● EXERCISE DIRECTIONS:
Echo the part of the material that opens with the line containing "Find the location of a" and closes with the line containing "tree-item-favorites: ▶ Favorites", including both of those lines, and leave the pictures out of your answer.
EXTRACTED RECORDS Block Start
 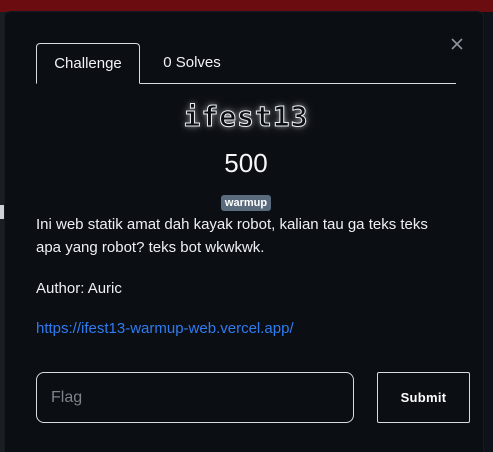 I want to click on tab-challenge: Challenge, so click(x=88, y=64).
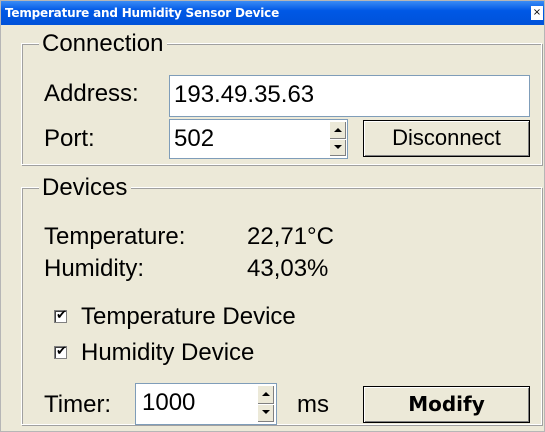  I want to click on timer-spinner, so click(266, 404).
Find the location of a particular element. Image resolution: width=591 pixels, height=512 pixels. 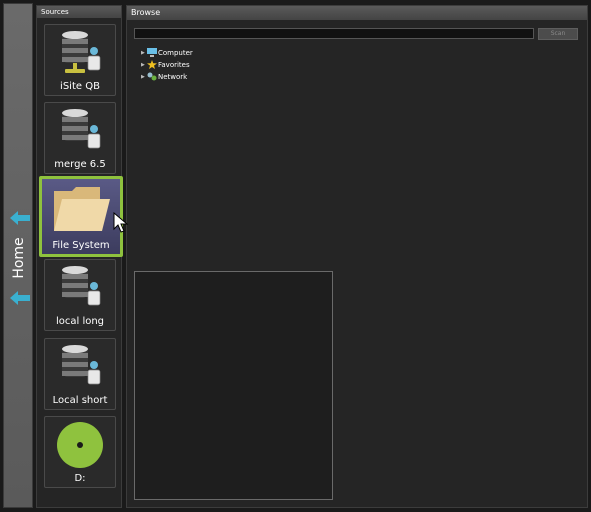

tree-item-favorites: ▶ Favorites is located at coordinates (166, 64).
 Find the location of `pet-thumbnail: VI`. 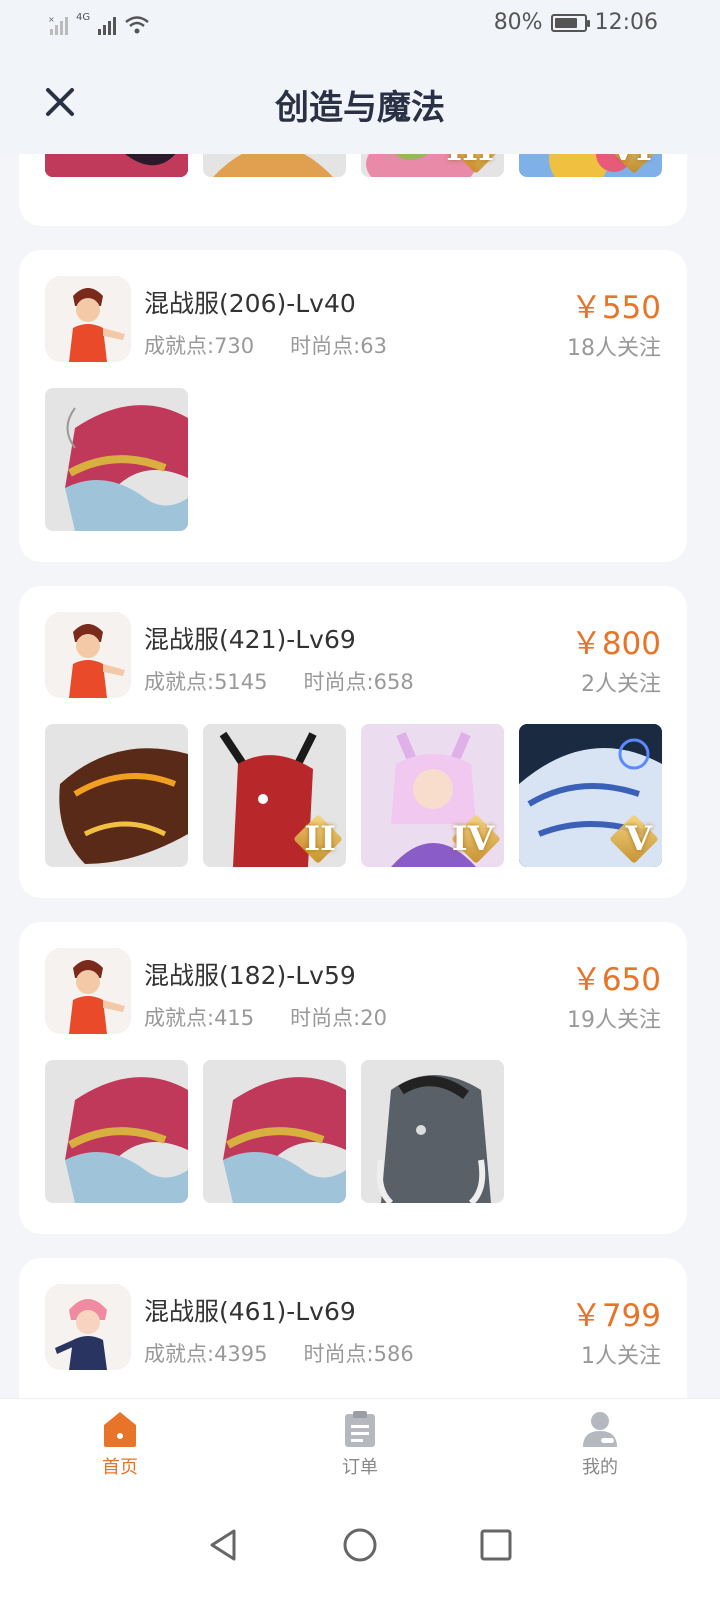

pet-thumbnail: VI is located at coordinates (590, 166).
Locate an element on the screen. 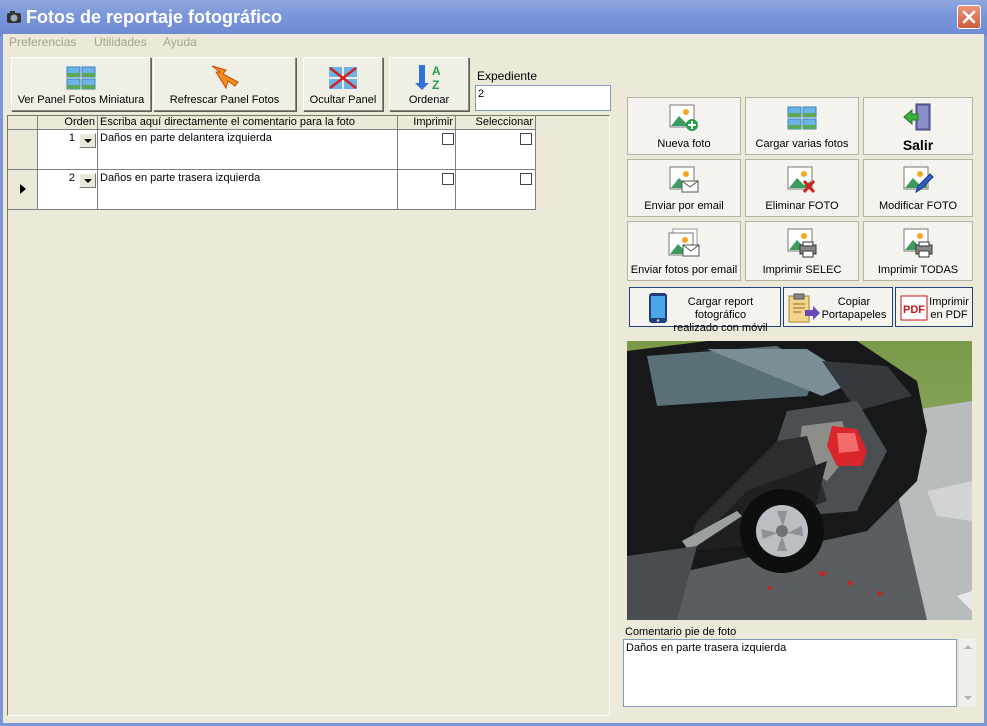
EXTRACTED RECORDS Block End
● RESPONSE FOR THIS EXERCISE:
Find the location of a particular element. Image resolution: width=591 pixels, height=512 pixels. 

tree-item-favorites: ▶ Favorites is located at coordinates (166, 64).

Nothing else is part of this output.